■ The problem
Copy the following lines word for word, keeping every number and every bit of punctuation as it is.

■ Material provided
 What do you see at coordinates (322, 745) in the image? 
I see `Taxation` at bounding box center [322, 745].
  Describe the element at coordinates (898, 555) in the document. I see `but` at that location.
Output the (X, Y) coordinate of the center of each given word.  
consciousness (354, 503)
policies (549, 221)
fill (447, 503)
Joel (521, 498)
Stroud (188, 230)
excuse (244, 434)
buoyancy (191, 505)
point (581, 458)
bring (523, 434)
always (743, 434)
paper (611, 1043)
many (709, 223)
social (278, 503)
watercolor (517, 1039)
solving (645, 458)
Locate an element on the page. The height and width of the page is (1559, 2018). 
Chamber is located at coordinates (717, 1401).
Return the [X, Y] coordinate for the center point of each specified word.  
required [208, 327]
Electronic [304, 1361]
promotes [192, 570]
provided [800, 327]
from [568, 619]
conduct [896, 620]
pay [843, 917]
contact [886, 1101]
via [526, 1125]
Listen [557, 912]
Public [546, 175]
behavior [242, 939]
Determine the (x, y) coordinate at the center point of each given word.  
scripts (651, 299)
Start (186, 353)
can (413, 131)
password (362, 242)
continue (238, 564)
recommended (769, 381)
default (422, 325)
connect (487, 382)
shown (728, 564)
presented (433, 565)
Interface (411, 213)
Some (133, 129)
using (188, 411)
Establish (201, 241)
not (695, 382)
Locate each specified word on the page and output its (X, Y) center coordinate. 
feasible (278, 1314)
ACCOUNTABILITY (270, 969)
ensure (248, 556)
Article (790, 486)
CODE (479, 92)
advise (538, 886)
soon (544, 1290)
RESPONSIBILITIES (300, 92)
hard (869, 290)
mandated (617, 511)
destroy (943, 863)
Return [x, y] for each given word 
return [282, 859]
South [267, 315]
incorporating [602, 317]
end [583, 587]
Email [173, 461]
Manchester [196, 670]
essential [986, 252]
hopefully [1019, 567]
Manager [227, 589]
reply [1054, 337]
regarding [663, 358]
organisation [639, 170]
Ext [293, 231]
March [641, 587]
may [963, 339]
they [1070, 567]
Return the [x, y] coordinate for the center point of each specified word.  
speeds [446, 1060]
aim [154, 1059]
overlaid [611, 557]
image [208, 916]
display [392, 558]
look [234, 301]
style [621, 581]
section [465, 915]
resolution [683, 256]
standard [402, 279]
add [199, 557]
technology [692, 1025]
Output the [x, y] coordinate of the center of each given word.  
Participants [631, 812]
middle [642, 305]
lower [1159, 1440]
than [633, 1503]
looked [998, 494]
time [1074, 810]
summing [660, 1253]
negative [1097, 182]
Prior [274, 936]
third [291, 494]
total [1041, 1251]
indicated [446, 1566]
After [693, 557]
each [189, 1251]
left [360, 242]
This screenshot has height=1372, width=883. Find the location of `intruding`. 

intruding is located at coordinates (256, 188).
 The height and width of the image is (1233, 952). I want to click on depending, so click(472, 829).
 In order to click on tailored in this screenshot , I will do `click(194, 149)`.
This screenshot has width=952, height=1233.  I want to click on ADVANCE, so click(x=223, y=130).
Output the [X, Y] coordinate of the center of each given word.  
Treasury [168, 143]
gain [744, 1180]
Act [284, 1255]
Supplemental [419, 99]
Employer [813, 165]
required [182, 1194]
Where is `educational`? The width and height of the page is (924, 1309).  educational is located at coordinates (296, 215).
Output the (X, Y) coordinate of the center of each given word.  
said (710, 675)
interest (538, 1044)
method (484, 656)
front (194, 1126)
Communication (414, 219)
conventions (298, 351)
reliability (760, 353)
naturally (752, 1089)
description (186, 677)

■ Result of the exercise
 What do you see at coordinates (322, 745) in the image? 
I see `Taxation` at bounding box center [322, 745].
  Describe the element at coordinates (898, 555) in the document. I see `but` at that location.
Output the (X, Y) coordinate of the center of each given word.  
consciousness (354, 503)
policies (549, 221)
fill (447, 503)
Joel (521, 498)
Stroud (188, 230)
excuse (244, 434)
buoyancy (191, 505)
point (581, 458)
bring (523, 434)
always (743, 434)
paper (611, 1043)
many (709, 223)
social (278, 503)
watercolor (517, 1039)
solving (645, 458)
Locate an element on the page. The height and width of the page is (1559, 2018). 
Chamber is located at coordinates (717, 1401).
Return the [X, Y] coordinate for the center point of each specified word.  
required [208, 327]
Electronic [304, 1361]
promotes [192, 570]
provided [800, 327]
from [568, 619]
conduct [896, 620]
pay [843, 917]
contact [886, 1101]
via [526, 1125]
Listen [557, 912]
Public [546, 175]
behavior [242, 939]
Determine the (x, y) coordinate at the center point of each given word.  
scripts (651, 299)
Start (186, 353)
can (413, 131)
password (362, 242)
continue (238, 564)
recommended (769, 381)
default (422, 325)
connect (487, 382)
shown (728, 564)
presented (433, 565)
Interface (411, 213)
Some (133, 129)
using (188, 411)
Establish (201, 241)
not (695, 382)
Locate each specified word on the page and output its (X, Y) center coordinate. 
feasible (278, 1314)
ACCOUNTABILITY (270, 969)
ensure (248, 556)
Article (790, 486)
CODE (479, 92)
advise (538, 886)
soon (544, 1290)
RESPONSIBILITIES (300, 92)
hard (869, 290)
mandated (617, 511)
destroy (943, 863)
Return [x, y] for each given word 
return [282, 859]
South [267, 315]
incorporating [602, 317]
end [583, 587]
Email [173, 461]
Manchester [196, 670]
essential [986, 252]
hopefully [1019, 567]
Manager [227, 589]
reply [1054, 337]
regarding [663, 358]
organisation [639, 170]
Ext [293, 231]
March [641, 587]
may [963, 339]
they [1070, 567]
Return the [x, y] coordinate for the center point of each specified word.  
speeds [446, 1060]
aim [154, 1059]
overlaid [611, 557]
image [208, 916]
display [392, 558]
look [234, 301]
style [621, 581]
section [465, 915]
resolution [683, 256]
standard [402, 279]
add [199, 557]
technology [692, 1025]
Output the [x, y] coordinate of the center of each given word.  
Participants [631, 812]
middle [642, 305]
lower [1159, 1440]
than [633, 1503]
looked [998, 494]
time [1074, 810]
summing [660, 1253]
negative [1097, 182]
Prior [274, 936]
third [291, 494]
total [1041, 1251]
indicated [446, 1566]
After [693, 557]
each [189, 1251]
left [360, 242]
This screenshot has height=1372, width=883. Find the location of `intruding`. 

intruding is located at coordinates (256, 188).
 The height and width of the image is (1233, 952). I want to click on depending, so click(472, 829).
 In order to click on tailored in this screenshot , I will do `click(194, 149)`.
This screenshot has width=952, height=1233.  I want to click on ADVANCE, so click(x=223, y=130).
Output the [X, Y] coordinate of the center of each given word.  
Treasury [168, 143]
gain [744, 1180]
Act [284, 1255]
Supplemental [419, 99]
Employer [813, 165]
required [182, 1194]
Where is `educational`? The width and height of the page is (924, 1309).  educational is located at coordinates (296, 215).
Output the (X, Y) coordinate of the center of each given word.  
said (710, 675)
interest (538, 1044)
method (484, 656)
front (194, 1126)
Communication (414, 219)
conventions (298, 351)
reliability (760, 353)
naturally (752, 1089)
description (186, 677)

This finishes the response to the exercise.